Chapter 2 R for Reproducibility
2.1 Learning Objectives
Before we begin to jump into additional tools that R can help us with to be work more efficiently and in a more reproducible manner, it is helpful to first discuss why we should consider R in the first place. After completing this section you will be able to:
2.2 Why R
R is a programming language for working with data, performing statistical analyses, and for creating plots and graphics that was developed in 1991 by Ross Ihaka and Robert Gentleman at the University of Auckland, New Zealand (“R (Programming Language)” 2023; “R: The R Project for Statistical Computing”). Countless contributors have made R what it is today.
There are some especially useful aspects about R that make it a great option for creating reproducible data analyses.
2.3 It is free and open source
The first is that R is free and open source.
The term open source means that the code is publicly available. Thus all of the code involved in creating R is actually publicly available! This enables users to check what code is used in a particular package (a set of code that allows you to do various things) so that they can modify or build upon the code if they would like to.
In fact, many users create their own R packages to share their code with others. There are places such as the Comprehensive R Archive Network (CRAN) and elsewhere that allow users to publish their own packages for others to use.
- programming language - A specified set of notations to tell a computer what to do
- R - Programming language for working with data to perform statistical analyses and for creating plots and other graphics
- open source - Code is publicly available
- R package - A set of code that can be shared between users
Why are these aspects good for reproducibility?
- Since R is free, it is accessible to anyone. Therefore, anyone could run your code if you shared it with them, without them needing to buy software.
- Since R is open source, if you use packages from others, people can determine what underlying code your code used (if you tell them what version you used - more on that later!)
2.4 The community
R has a very rich and active community!
This makes it easier to reach out to others for help, find support, find tutorials, and more.

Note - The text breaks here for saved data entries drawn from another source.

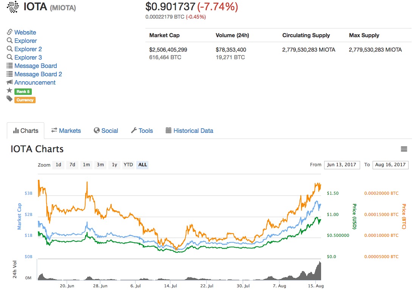Viewport: 415px width, 290px height.
Task: Set chart zoom to 1d
Action: coord(58,165)
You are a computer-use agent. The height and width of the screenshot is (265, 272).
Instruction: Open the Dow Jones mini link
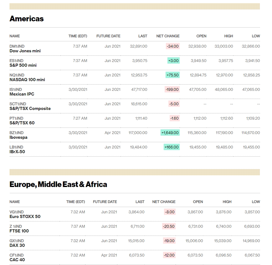[25, 51]
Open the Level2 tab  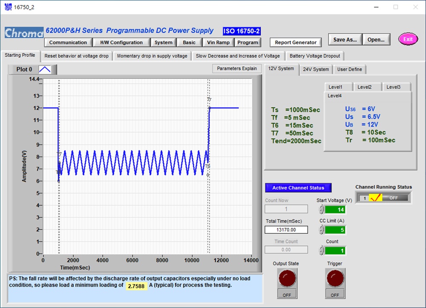pyautogui.click(x=364, y=87)
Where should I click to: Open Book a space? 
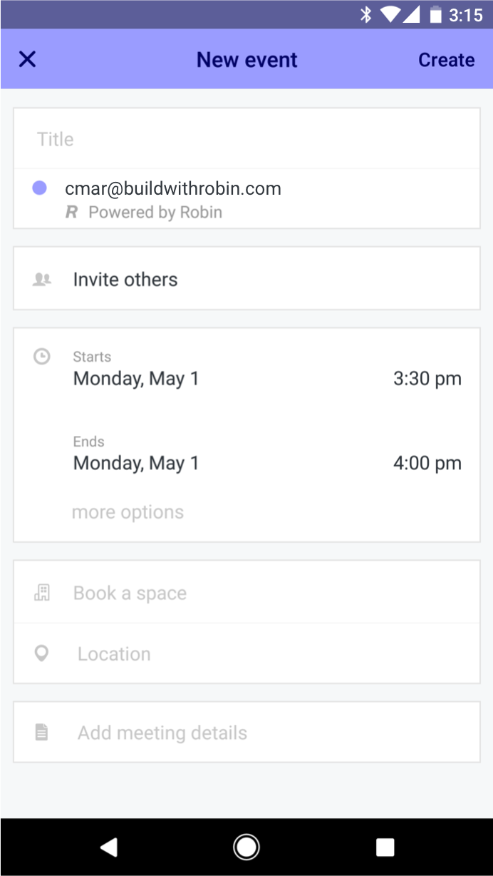tap(130, 594)
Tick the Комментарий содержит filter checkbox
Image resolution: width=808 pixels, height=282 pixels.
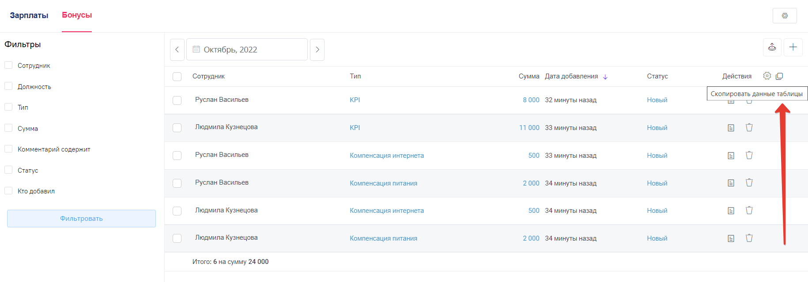pyautogui.click(x=8, y=149)
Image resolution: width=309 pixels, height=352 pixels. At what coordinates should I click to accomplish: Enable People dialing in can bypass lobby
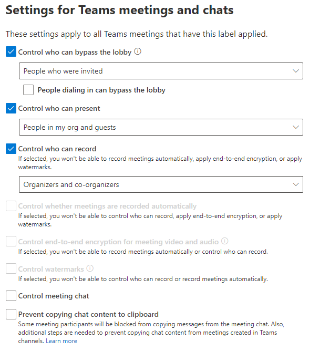(28, 90)
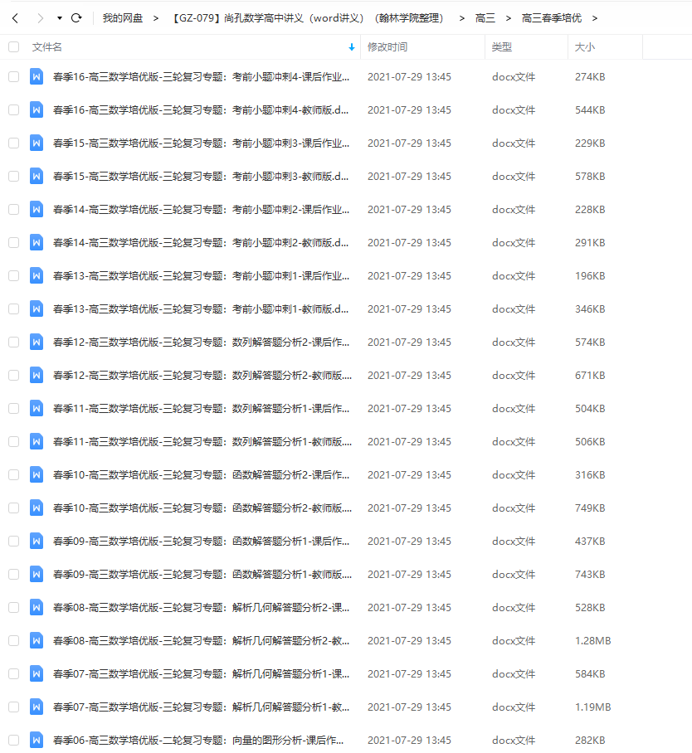Click Word icon of 春季10 函数解答题分析2-教师版 file
The image size is (692, 753).
click(x=37, y=508)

There are several R community groups that are especially helpful:
- R Ladies - a support group that is not just for ladies, but is open to anyone who wants to improve their R skills! There are local chapters in many large cities that often have in-person meetings.

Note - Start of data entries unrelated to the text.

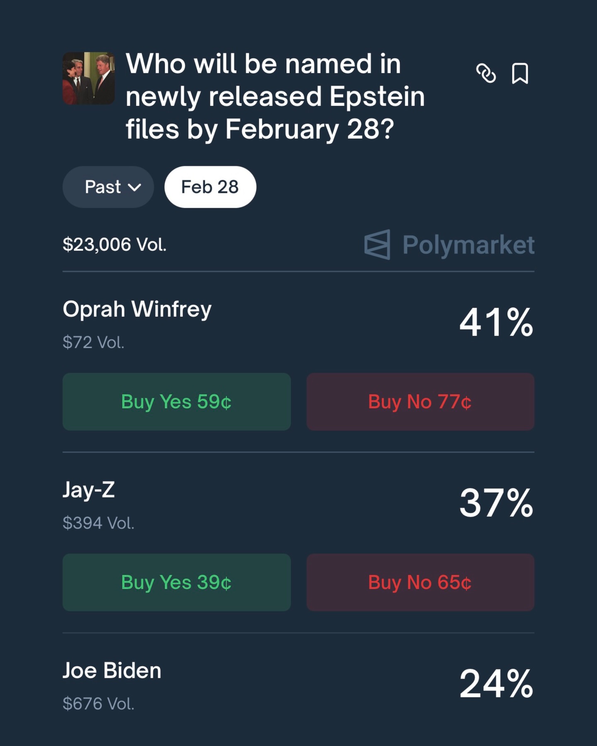Open the Joe Biden outcome row
Image resolution: width=597 pixels, height=746 pixels.
tap(112, 670)
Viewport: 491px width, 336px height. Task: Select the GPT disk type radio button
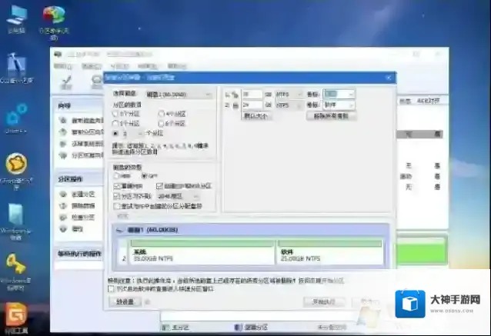[142, 175]
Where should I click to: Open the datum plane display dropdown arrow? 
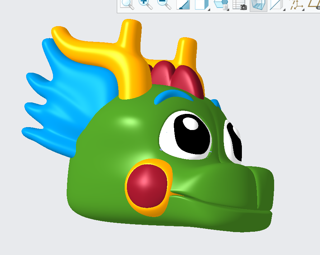point(284,10)
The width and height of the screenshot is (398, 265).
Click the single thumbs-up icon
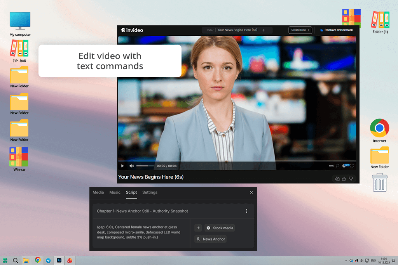344,178
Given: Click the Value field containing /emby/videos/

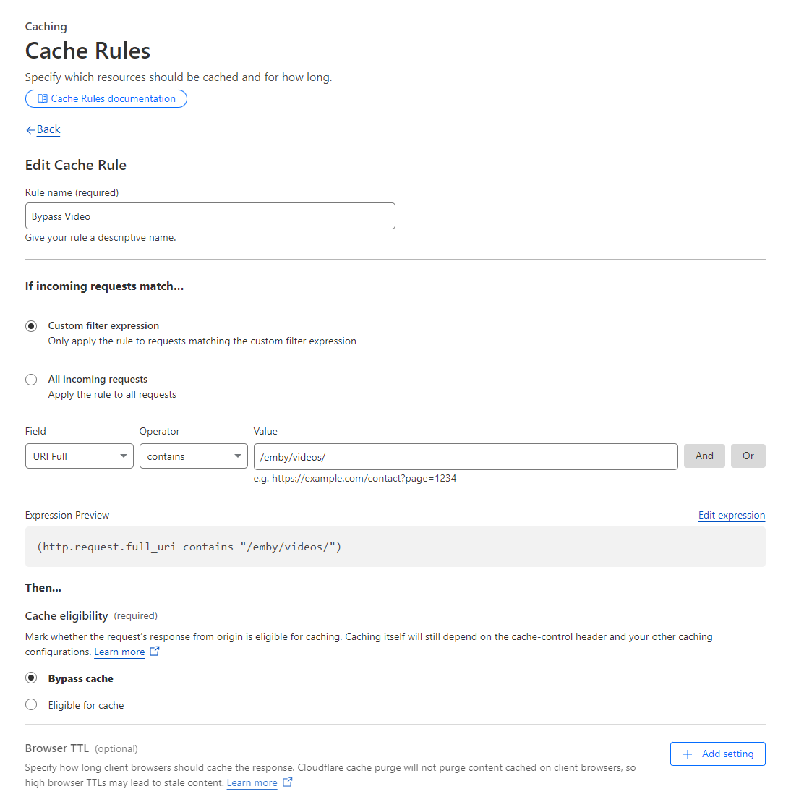Looking at the screenshot, I should click(x=466, y=457).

- There are lots of useful resources, such as the R for Data Science book (written by two developers at Posit (formally called RStudio) which develops lots of core R packages), resources and online courses from the Johns Hopkins Data Science Lab including Open Case Studies, resources and workshops from Data Carpentry, Dataquest, DataTrail and more!
See this link for more R resources.
Why is this rich community good for reproducibility?
- Overall your code has a better chance of being more accessible than if it were written in a language that is not open source or that has limited support.
- You can also find support to make sure your code does what you want it to, as well as support to make your code as reproducible as possible.
2.5 Designed for data
R is a statistical programming language, meaning it was designed to help you analyze data. It is the main focus of the language. This is one of the major advantages of using R over other programming languages that have more general purposes.
Because of this many people have designed useful packages that are especially relevant to:
- Dealing with messy data in a systematic and reproducible way to get it into a state that is useful for data analysis
- Producing statistical analysis of data
- Creating effective plots of data
Although other options like SPSS and SAS (which are not free!) can also be helpful for statistical analysis, R is especially powerful at getting messy data ready to analyze and for creating useful plots to represent patterns in data. Conveniently, R can do all of these steps in a data project and does not require users to switch between different programs to perform these tasks. R also helps create reports that can demonstrate to collaborators and others exactly how analysis was performed, aiding in the transparency of how the data was used from start to finish.
R can also import data from many different sources that other statistical software can’t handle (including scraping data from websites or PDFs. This allows users much more flexibility to use data as close to the source as possible. This can enable users to stop copy and pasting data and reduce the risk of human error. If you are interested, see Open Case Studies for more guidance on importing many different kinds of data.
Why are these design features especially helpful for creating reproducible analyses?
- It enables users to work with messy data and get it ready for analysis, as opposed to requiring users to use other programs. The
tidyverse
a suite of very helpful packages has many data wrangling packages that are especially intuitive for others to read and understand your code. - Users can create effective plots using the same program as for data prep and analysis. The
ggplot2
package is famous for making really effective and customizable plots. - It helps create reports that can show the entire data analysis process from importing the data to making plots.
R Markdown
reports are very helpful for this. - It is easier to import data closer to the original source, rather than converting files or copy and pasting data, which can result in accidental modifications of the data.
2.6 Conclusion
In summary, R can be especially useful if you want to make your data analyses more transparent and reproducible for the following reasons:
- It is free and open source, meaning that code that you might incorporate in your analyses is accessible to anyone. Secondly, others can use your code without needing to buy software.
- There is a rich R community that can help you make the most out of your code and learn how to write your code in a more reproducible manner.
- R is particularly powerful for preparing data for analysis and for creating visual representations of data. Beyond being free, these unique benefits make R a particularly good statistical tool.
- R is especially designed to analyze data and for the entirety of the process, which makes it great for creating transparent information about how you actually worked with data from start to finish.